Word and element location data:

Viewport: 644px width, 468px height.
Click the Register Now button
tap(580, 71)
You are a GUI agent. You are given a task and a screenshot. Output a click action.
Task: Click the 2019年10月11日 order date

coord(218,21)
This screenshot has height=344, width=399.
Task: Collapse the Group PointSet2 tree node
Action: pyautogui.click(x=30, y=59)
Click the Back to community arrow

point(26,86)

DIRECTIVE:
Can you put every line of these entries into a JSON list of strings, one string per line, leaving out blank lines?

ANSWER TO THE EXERCISE:
[
  "Viewport: 644px width, 468px height.",
  "Click the Register Now button",
  "tap(580, 71)",
  "You are a GUI agent. You are given a task and a screenshot. Output a click action.",
  "Task: Click the 2019年10月11日 order date",
  "coord(218,21)",
  "This screenshot has height=344, width=399.",
  "Task: Collapse the Group PointSet2 tree node",
  "Action: pyautogui.click(x=30, y=59)",
  "Click the Back to community arrow",
  "point(26,86)"
]